4月6日深夜,张治中溘然长逝,享年79岁。统战部原本按“内部安葬”筹划,周恩来坚决否决。“对他要有交代,也要给后来人留一份公道。”八宝山革命公墓礼堂内,旧日将领与新政权要员并肩肃立,花圈如林。郭沫若代撰挽词,章士钊拄杖默哀,场面沉静而庄重。
时间再拨至1975年初冬。周恩来身患重疾,仍把张家生计放在心上。

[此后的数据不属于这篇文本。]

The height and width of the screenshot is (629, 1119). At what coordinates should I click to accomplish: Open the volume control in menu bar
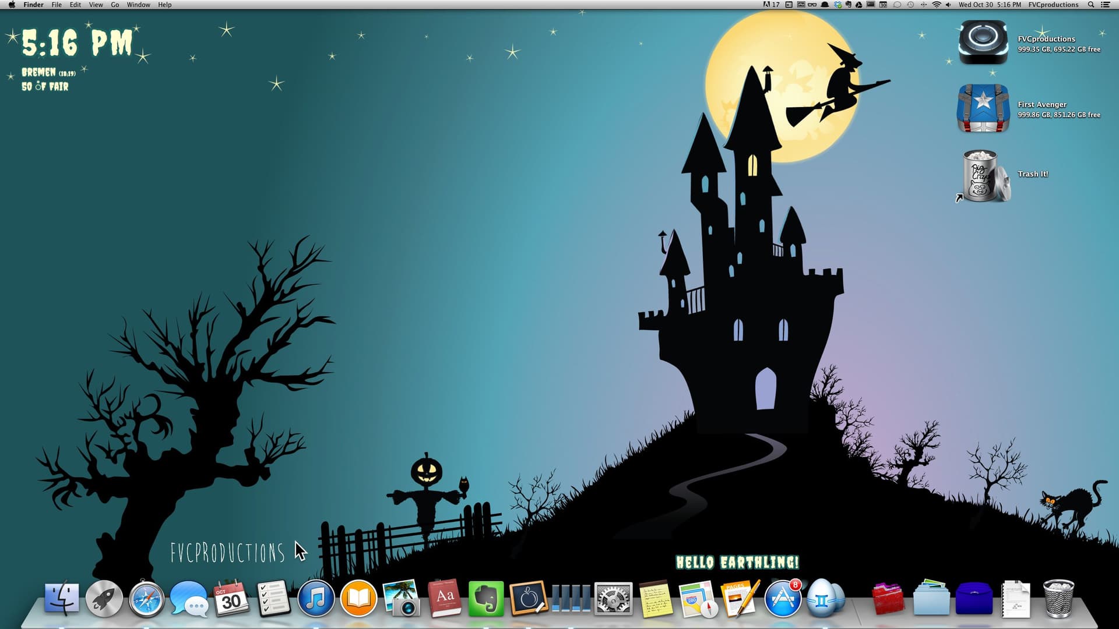click(948, 5)
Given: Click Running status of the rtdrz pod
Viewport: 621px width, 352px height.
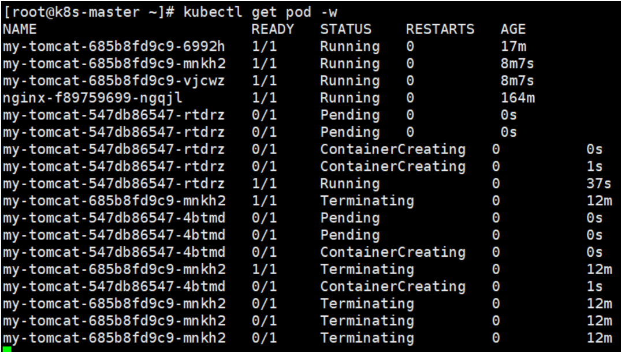Looking at the screenshot, I should pos(349,184).
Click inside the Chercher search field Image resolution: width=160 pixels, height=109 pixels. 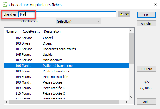pyautogui.click(x=67, y=14)
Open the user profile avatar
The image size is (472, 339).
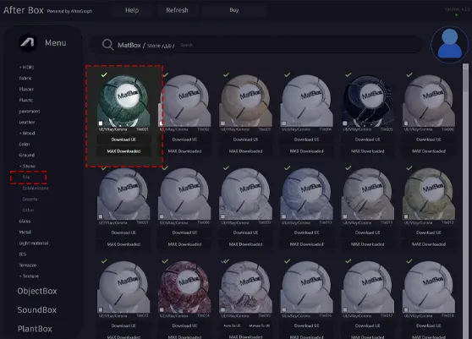pyautogui.click(x=449, y=44)
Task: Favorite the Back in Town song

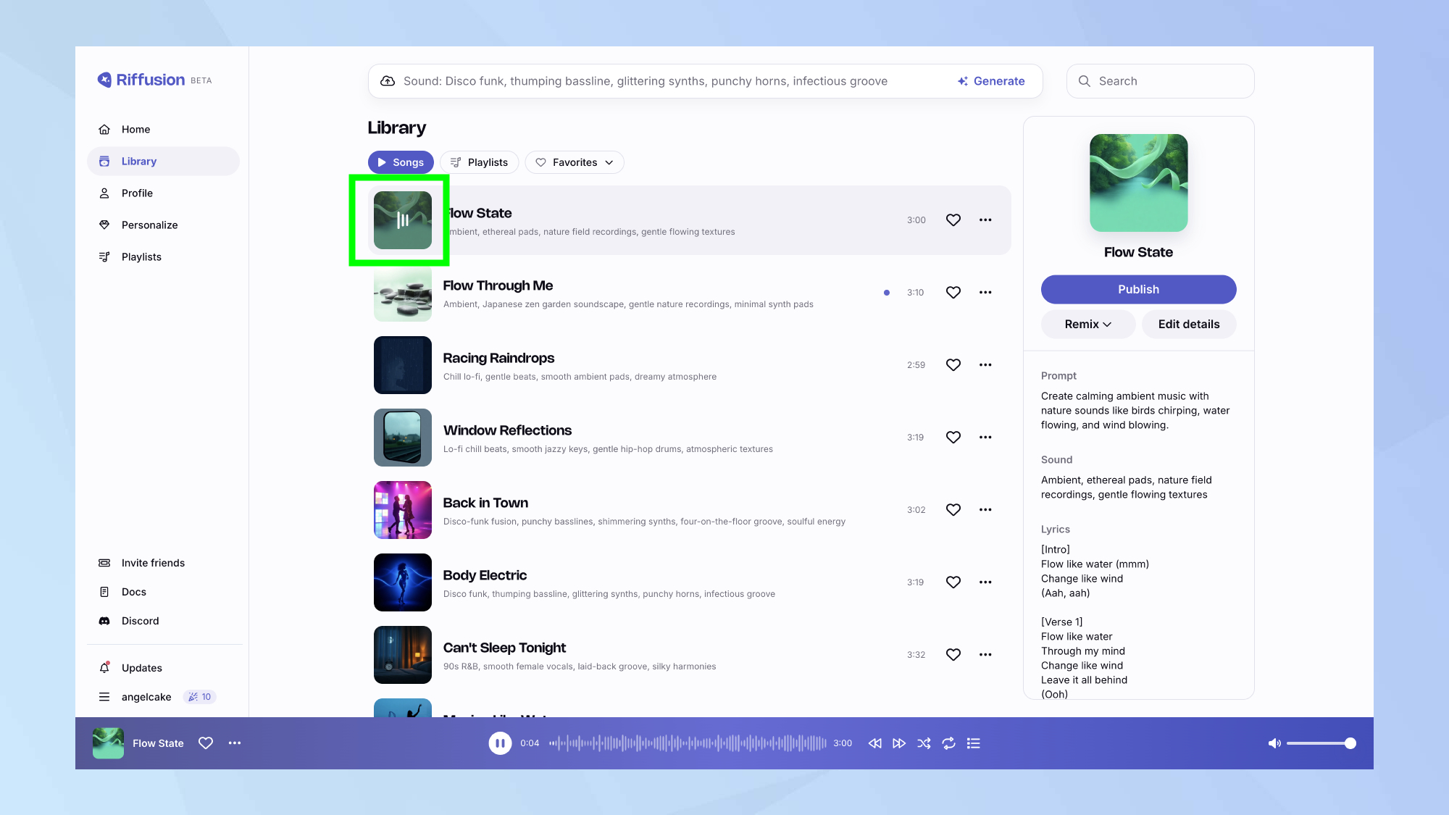Action: pos(953,510)
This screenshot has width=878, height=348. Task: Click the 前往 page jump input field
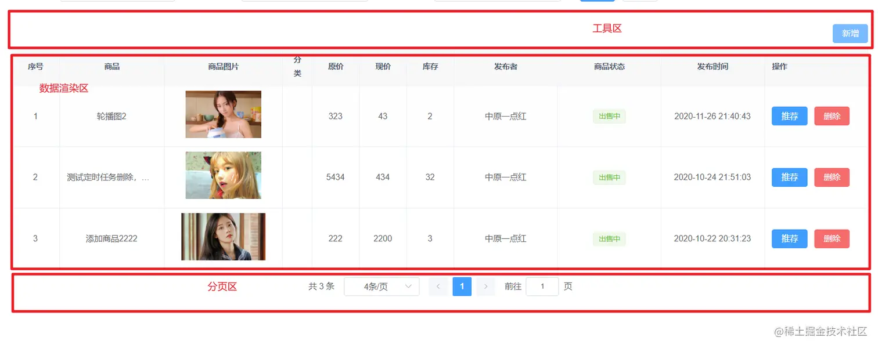pos(542,286)
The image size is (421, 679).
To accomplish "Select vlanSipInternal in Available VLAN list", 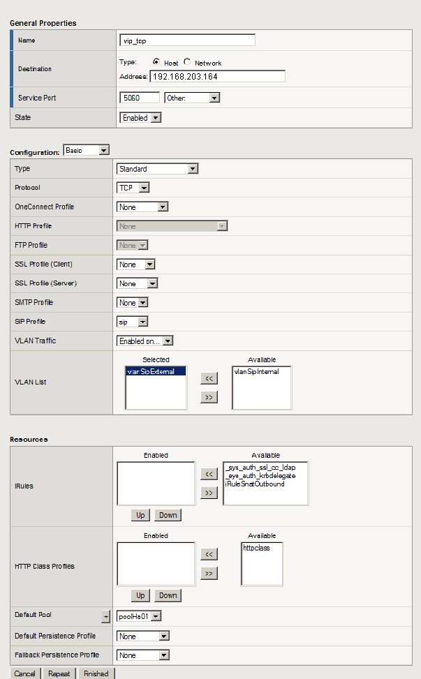I will pyautogui.click(x=257, y=372).
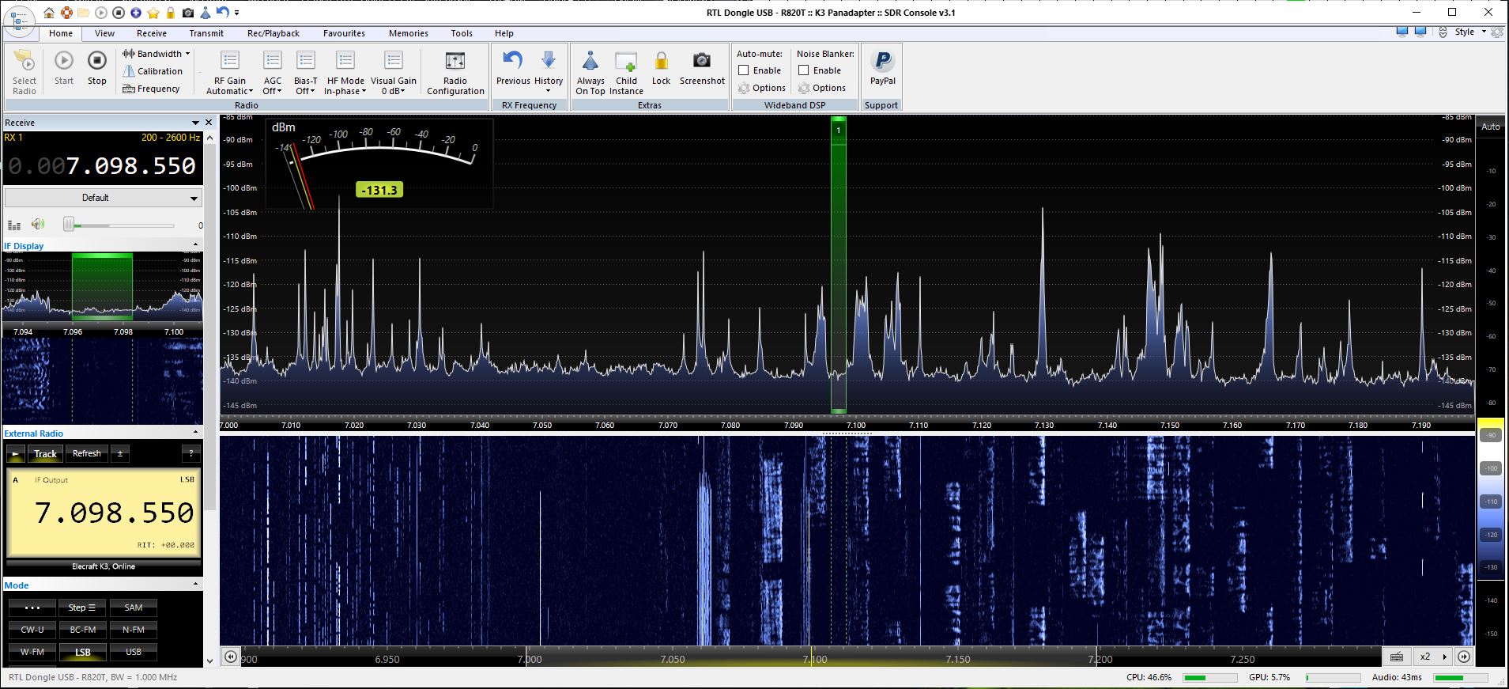Expand the Bandwidth dropdown

point(157,54)
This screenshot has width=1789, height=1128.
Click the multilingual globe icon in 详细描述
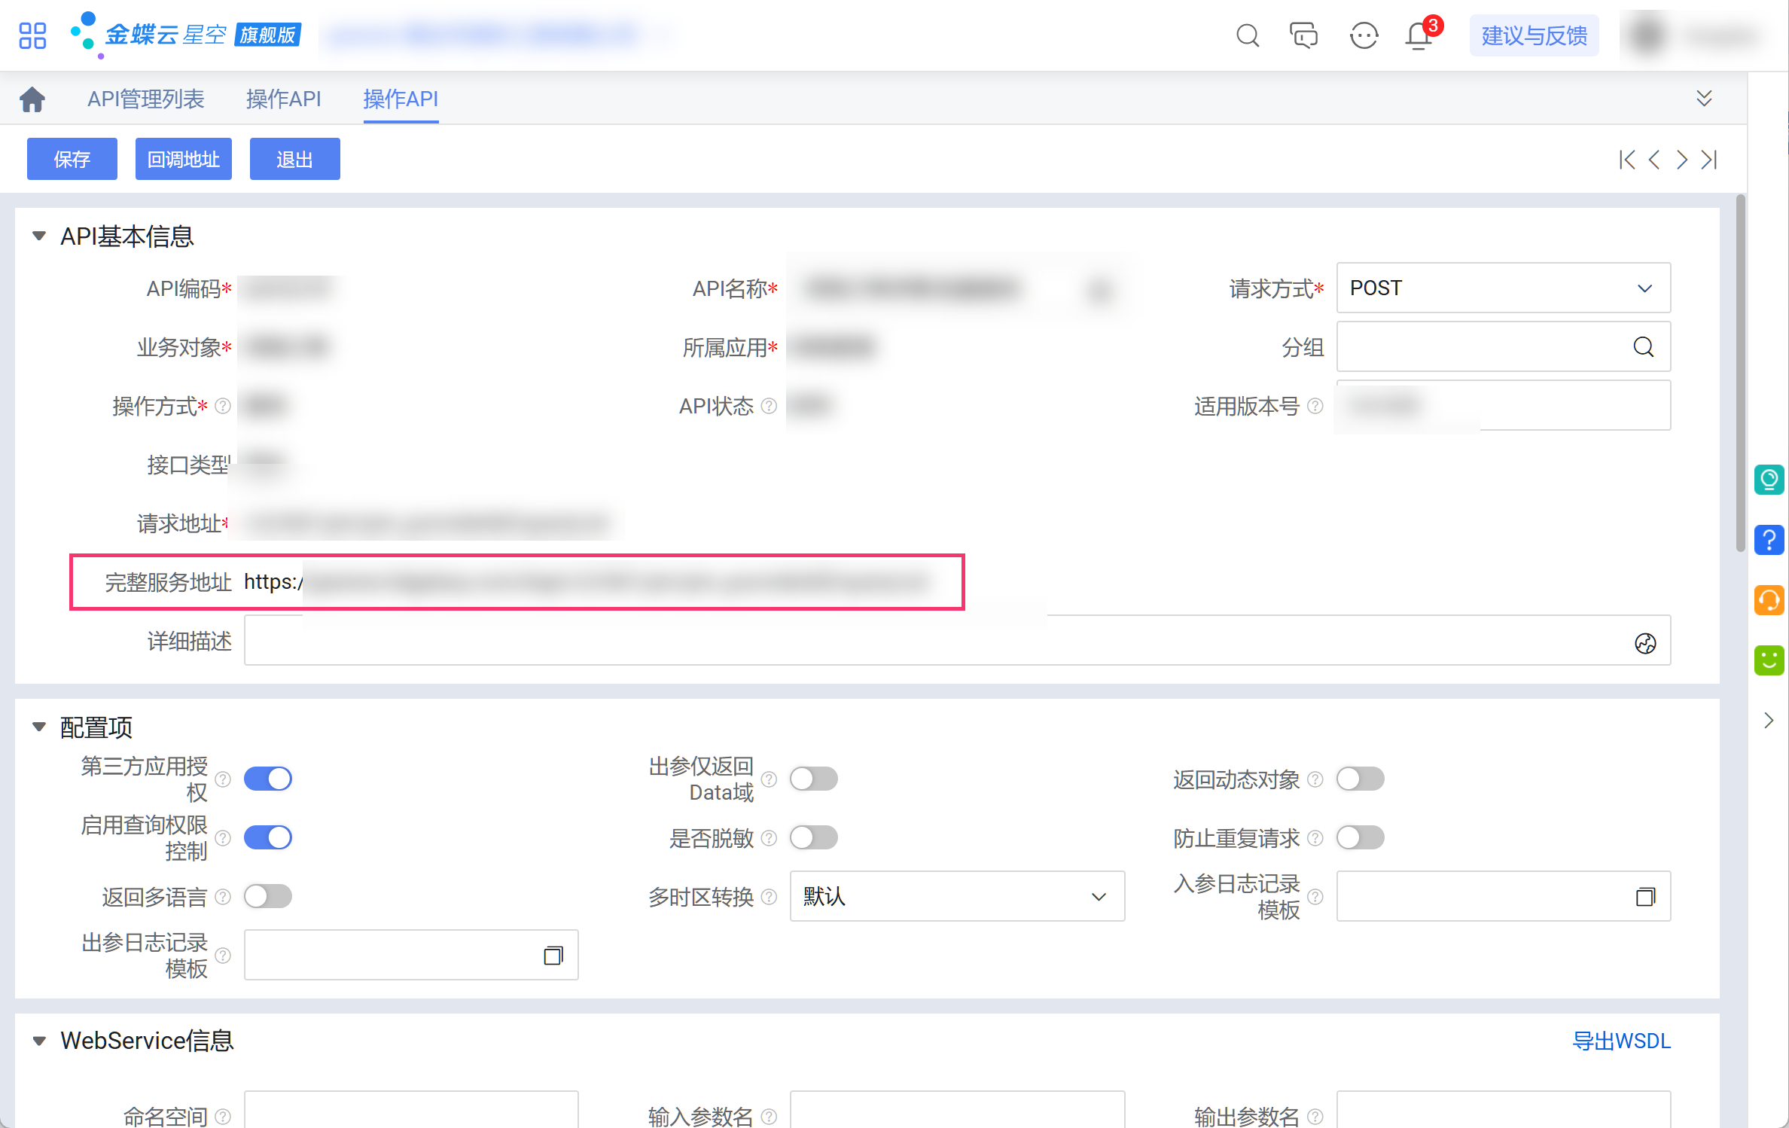[x=1645, y=643]
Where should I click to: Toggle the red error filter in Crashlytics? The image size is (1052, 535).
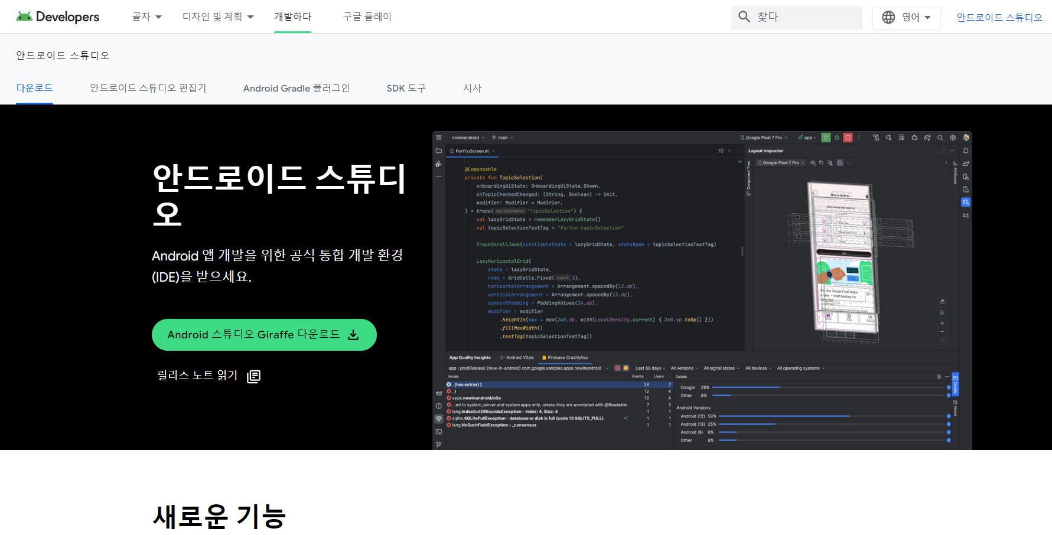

11月25日,他示意身边人记下:“给老张家送点钱,别让他们为难。”两天后,国家机关事务管理局工作人员将一笔抚恤金交到张夫人手中。老人家颤声道谢,那张布满褶皱的收据被妥帖珍藏。
从黄埔军歌到北平旧城的晨钟,两位风云人物的轨迹反复交汇。有人说,这段友谊是政治的产物;也有人认为,它超出了政党藩篱。无论观点如何,历史留下一组清晰的注脚:在变幻莫测的年代,坦诚相待与互信相助,仍能为个人抉择开辟一条稳当的去路。这一点,足可让后人静静思量。